Most large companies practice consensus management across functional areas on most major decisions. Therefore if you focus on only one department's needs, you will likely miss the mark on what the total organization will need to make a buying decision causing you to miss the immediate sale and potentially, a longer-term opportunity for your company to achieve preferred supplier status with your best customers. By following strategic account concepts and practices, you will be able to clearly differentiate yourself from your competition with the customers that will drive the most revenue growth for your company.
Adopting a Strategic Account Management program in your organization is more important today than it ever was. In a down economy with more competition for each purchasing dollar, it is more difficult to differentiate your company's products or services and earn a greater share of the market. It is even more so today since it is so easy for your customers to find the products and services they need on line. The evolution of sophisticated search engines and search algorithms has made it so much easier for your customers to find suppliers selling the same products and services. This has made it so much harder to understand the different value propositions of competitive suppliers.
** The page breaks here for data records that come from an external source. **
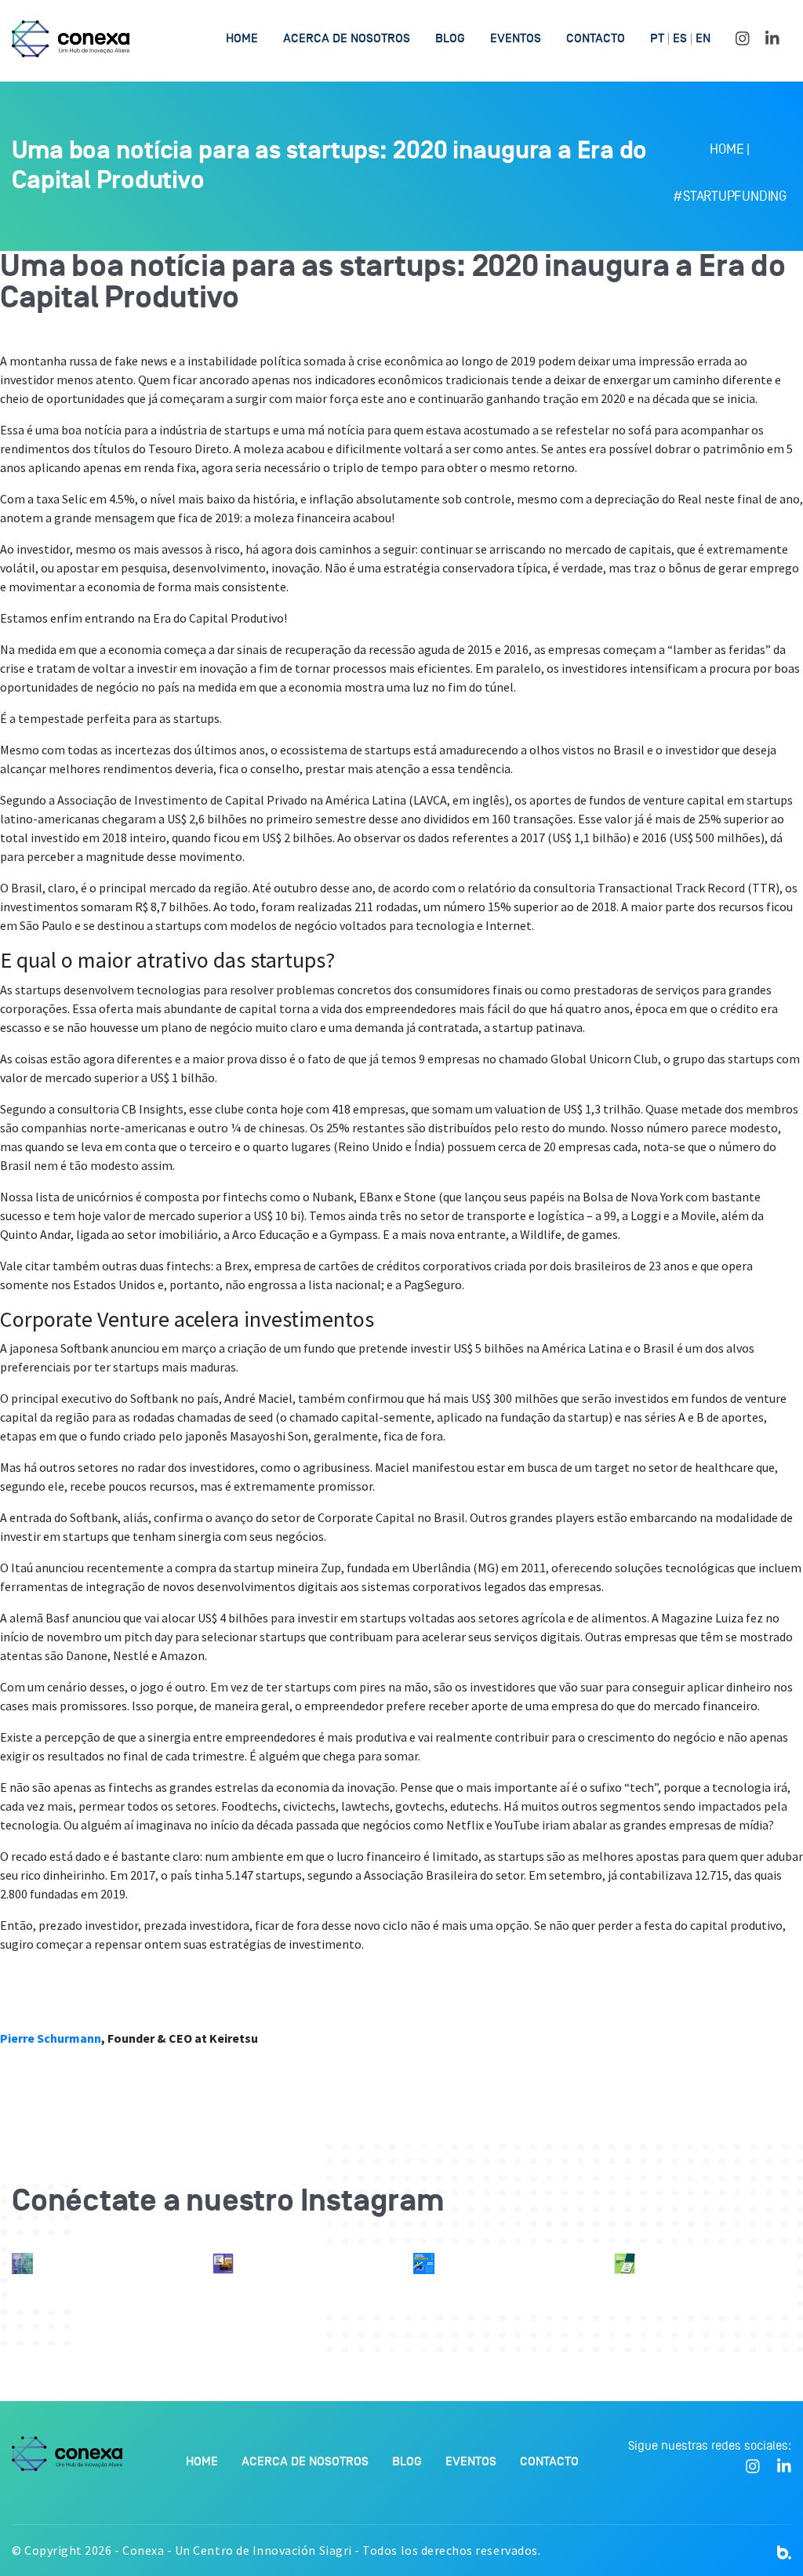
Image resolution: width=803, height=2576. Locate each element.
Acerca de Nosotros (346, 38)
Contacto (595, 38)
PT (657, 39)
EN (703, 39)
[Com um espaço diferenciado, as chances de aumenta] (22, 2263)
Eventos (515, 38)
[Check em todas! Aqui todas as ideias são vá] (624, 2263)
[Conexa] (70, 38)
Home (242, 38)
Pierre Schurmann (50, 2038)
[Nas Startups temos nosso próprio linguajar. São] (423, 2263)
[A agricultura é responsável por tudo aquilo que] (223, 2263)
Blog (450, 38)
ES (680, 39)
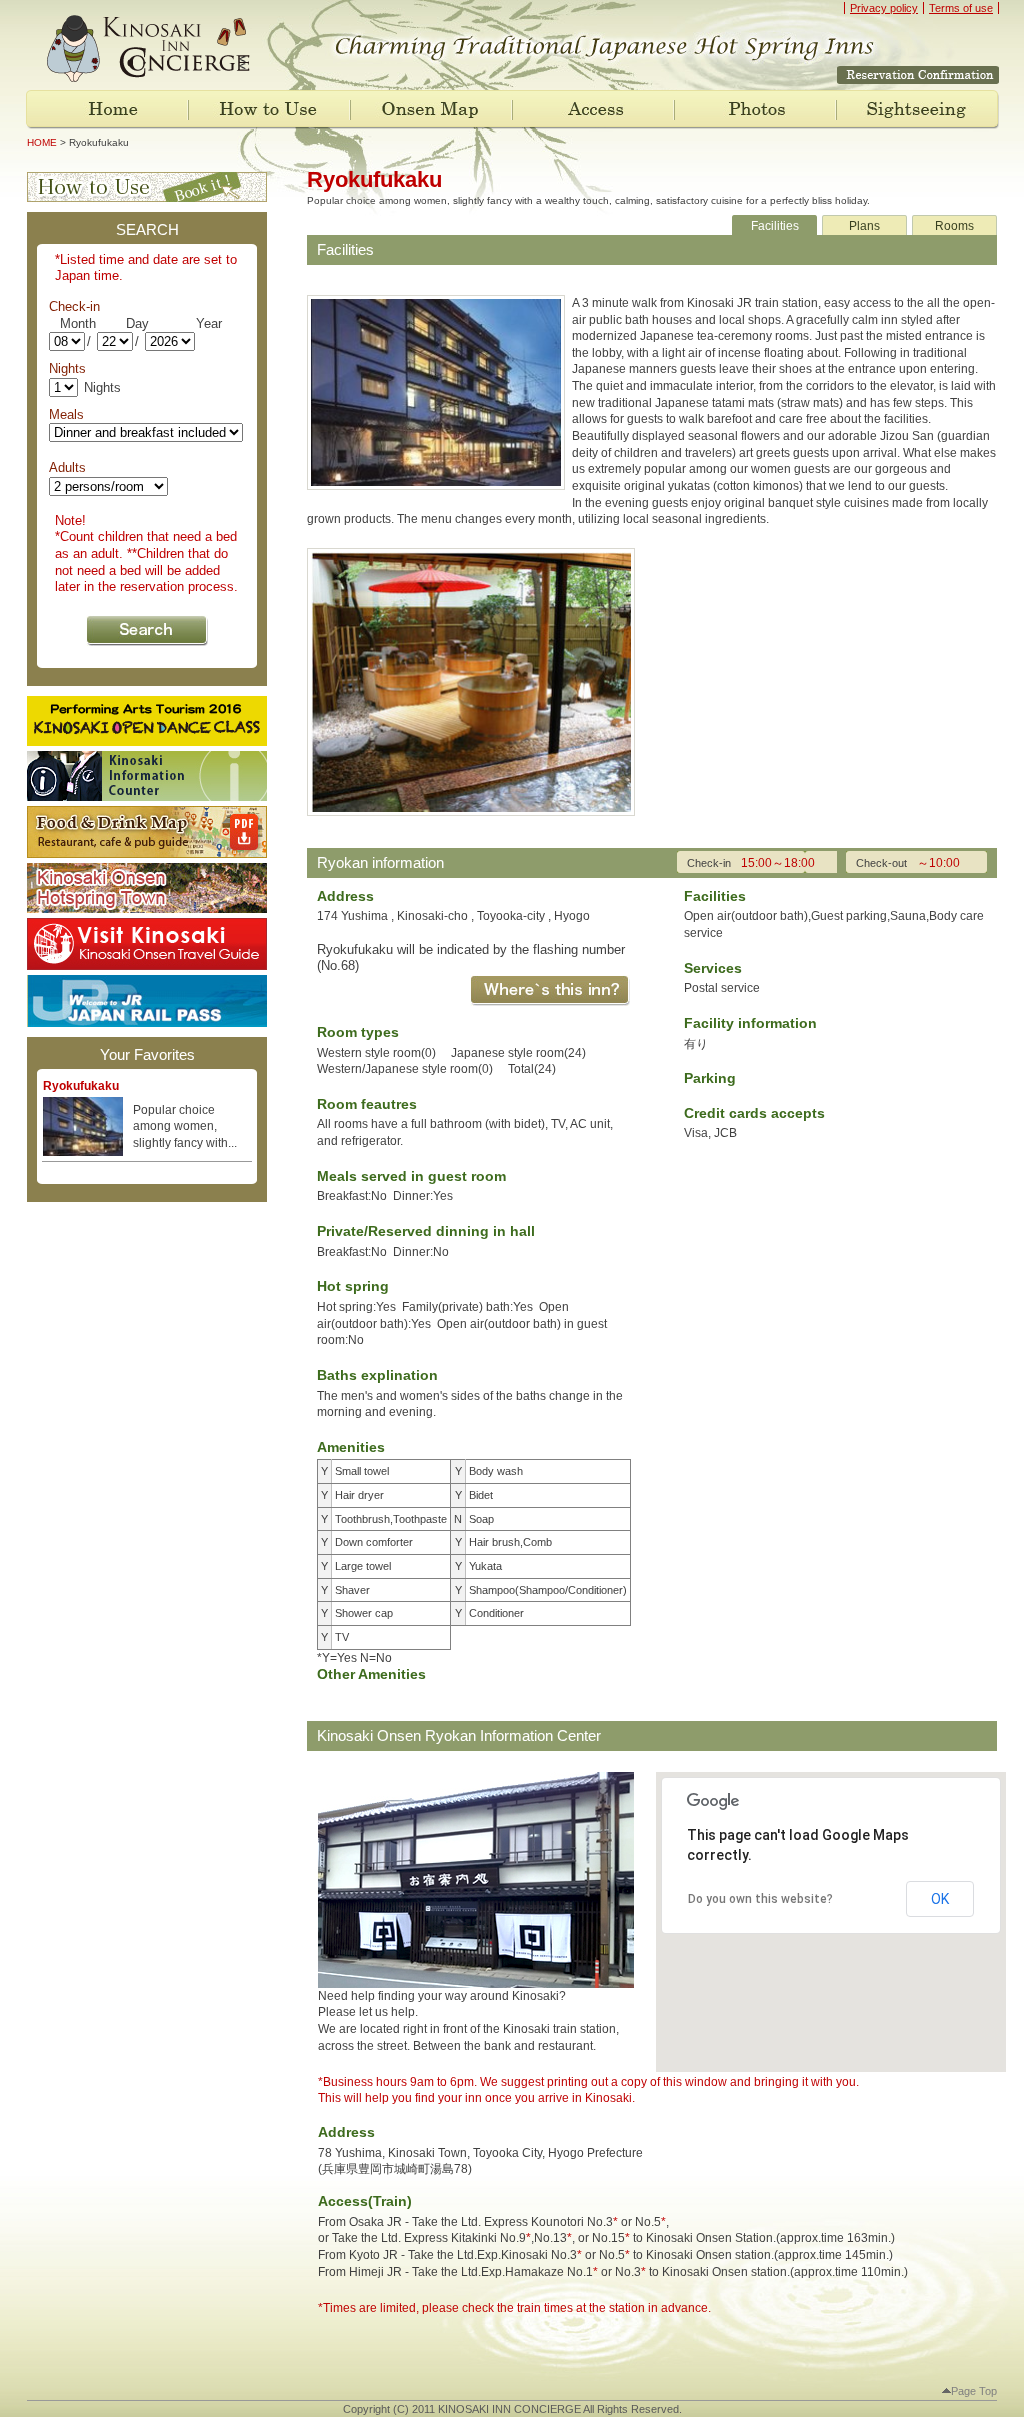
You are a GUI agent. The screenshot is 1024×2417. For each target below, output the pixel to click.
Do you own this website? (760, 1899)
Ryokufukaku (81, 1086)
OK (940, 1899)
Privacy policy (884, 8)
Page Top (969, 2391)
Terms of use (961, 8)
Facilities (775, 226)
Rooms (954, 226)
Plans (864, 226)
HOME (42, 142)
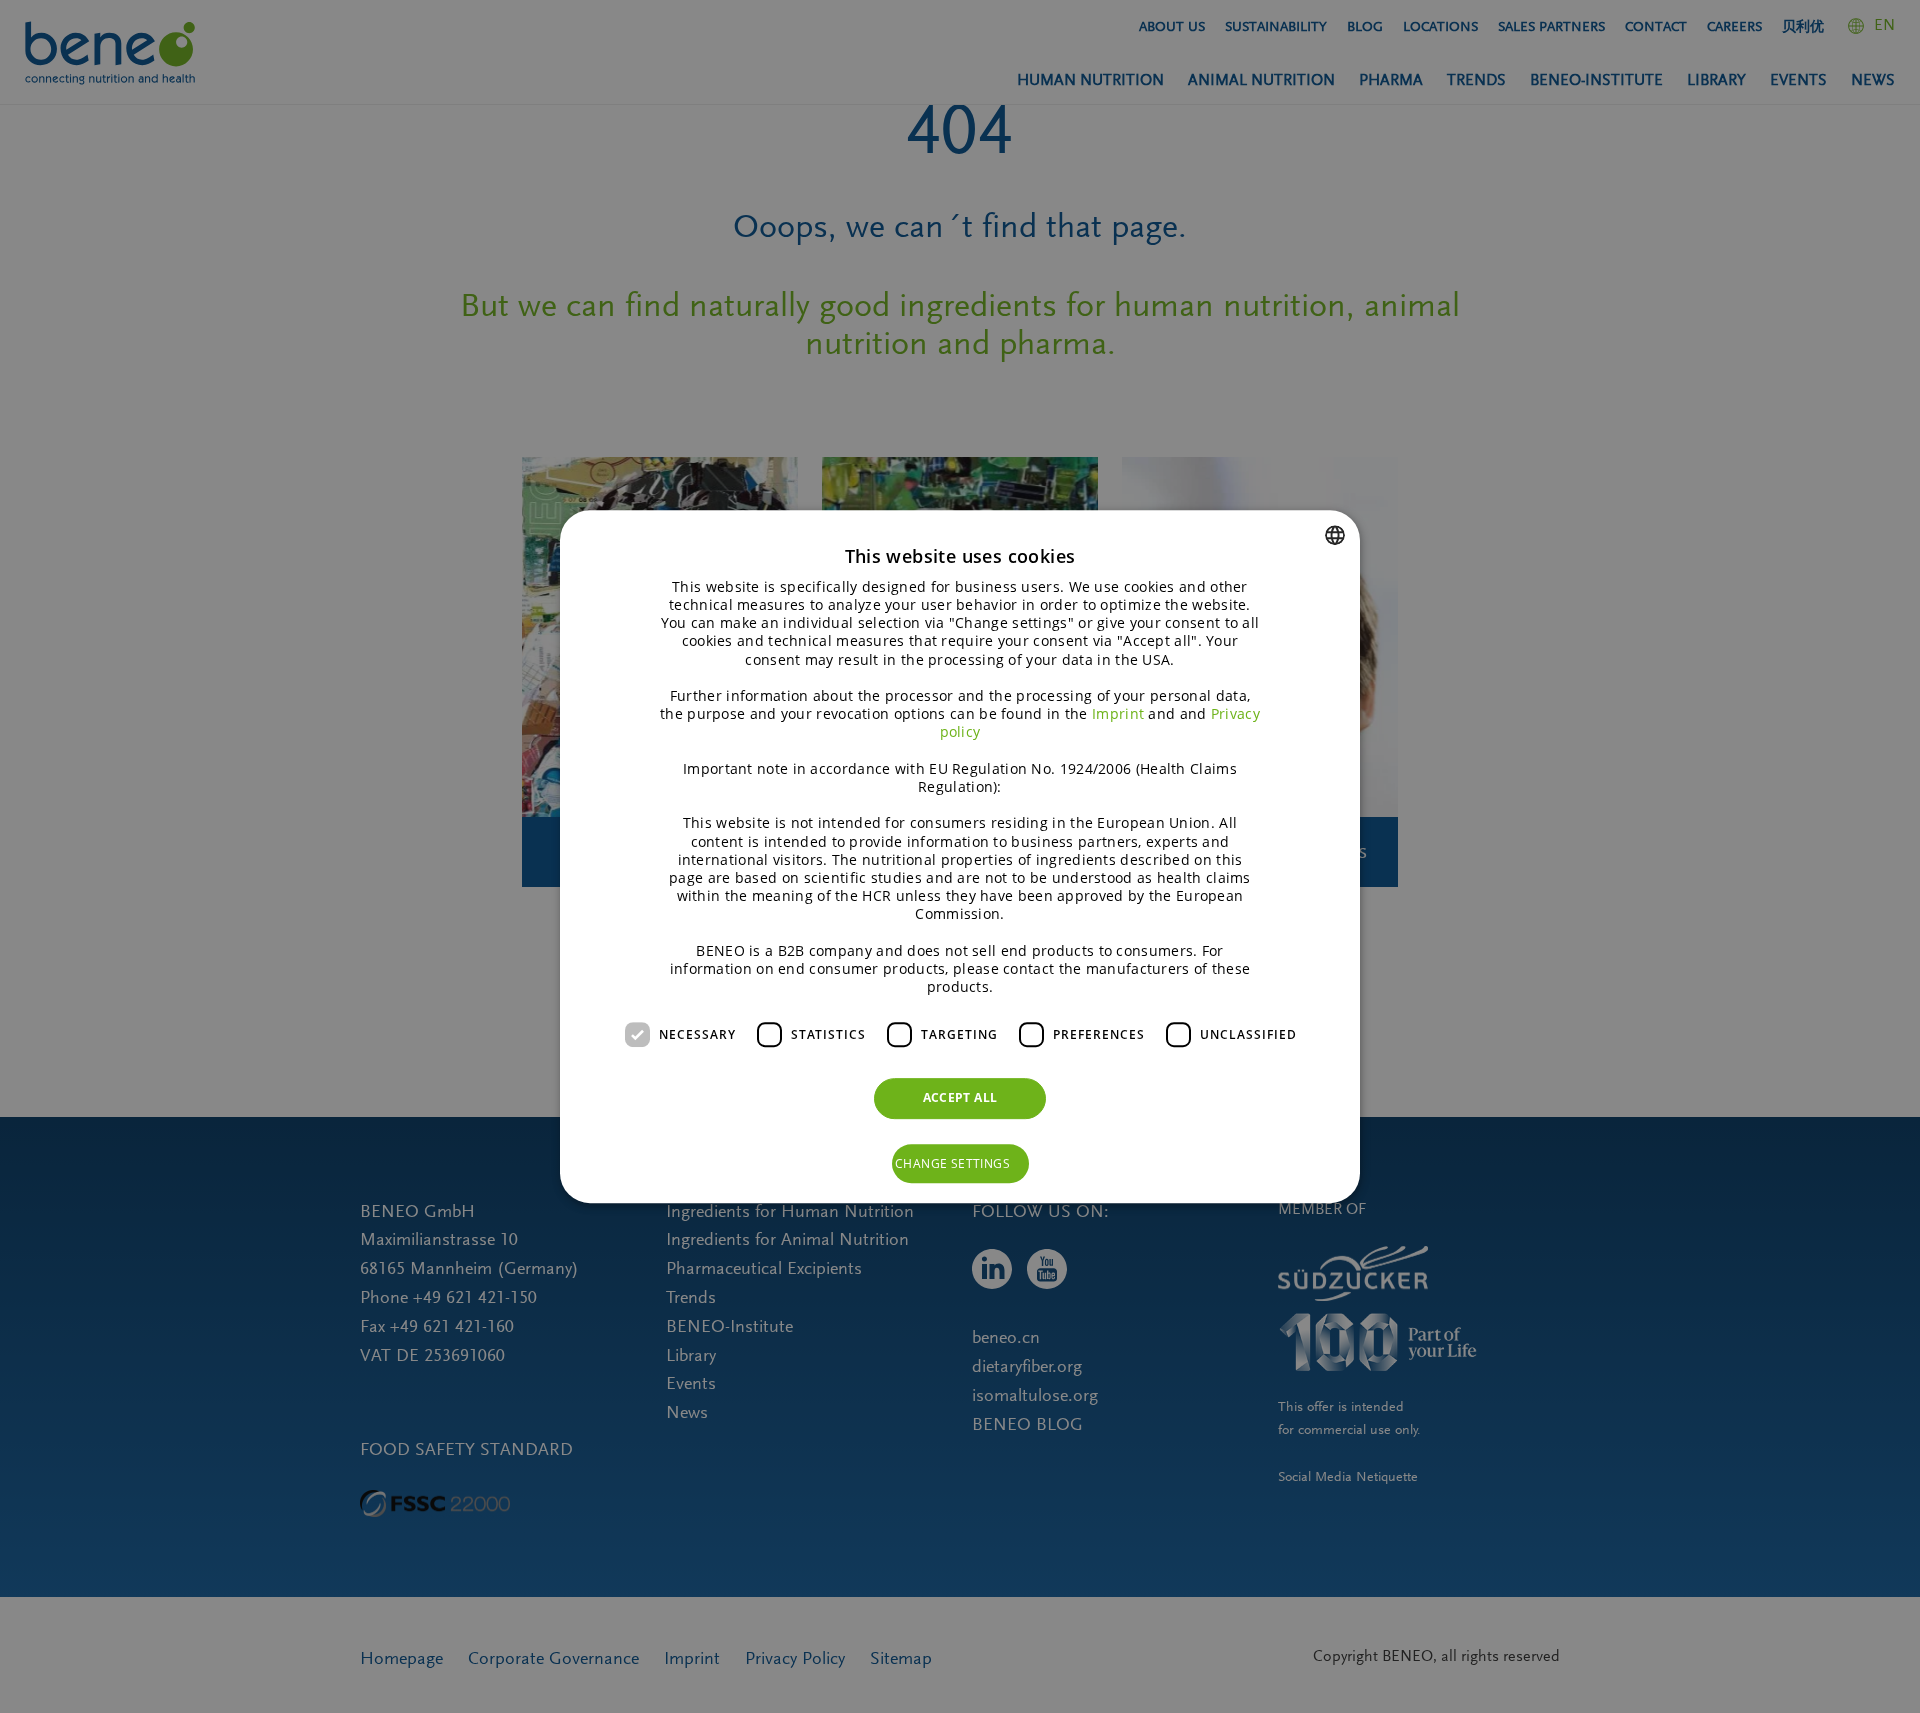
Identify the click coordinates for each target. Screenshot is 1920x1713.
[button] (960, 1164)
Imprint (1118, 713)
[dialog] (960, 857)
Companies that have adopted Strategic Account Management as a total company account development strategy often report revenue growth of 40% or more. A key theme of strategic account management is mapping and strengthening your long-term relationships with your best customers across all functional departments and levels. By plugging in your organization's management team at each level and department within your key account's organization to achieve common objectives, you can create a team selling approach and these multi-level relationships will help position your company as a preferred supplier or even a strategic ally. When key executives change in your account's organization, you will not have to re-start the whole sales process because of the multi-level relationships that have been established. Strategic Account Management is based on delivering exceptional client value that earns strategic supplier status. Strategic Account Management is an initiative used to focus each employee on the company's most important customers for long-term growth and profitability. This reduces competition significantly and will make it much more difficult for your competitors to penetrate your best customers.
How do most companies define Strategic Accounts?
Strategic accounts are non-balance sheet assets that require ongoing investment and management attention. Strategic accounts are the important customers that drive your business growth to achieve its long-term strategic and financial goals. Strategic accounts work jointly with suppliers to ensure each organization's long-term destiny and success and they are the few customers in your business which would be painful to lose or which, if properly managed, improve your company's outlook dramatically. As a general rule, strategic accounts are the 20% of your accounts that provide about 80% of your revenue. Focusing on these accounts synchronizes your business with the market. To identify which of your accounts are strategic, you must analyze what makes an ideal customer in terms of long-term profitability and strategic impact. You must develop a profile for what your best customer looks like and a rating system for the accounts that initially fit this profile. Once you have that, you must compare your leading accounts against this profile. You might be surprised by what you find. In some cases, what you thought were leading candidates for strategic account status may not be and vice versa. Some accounts you may not have considered as strategic may end up being just that. This analysis may show you that you might have been leaving money on the table.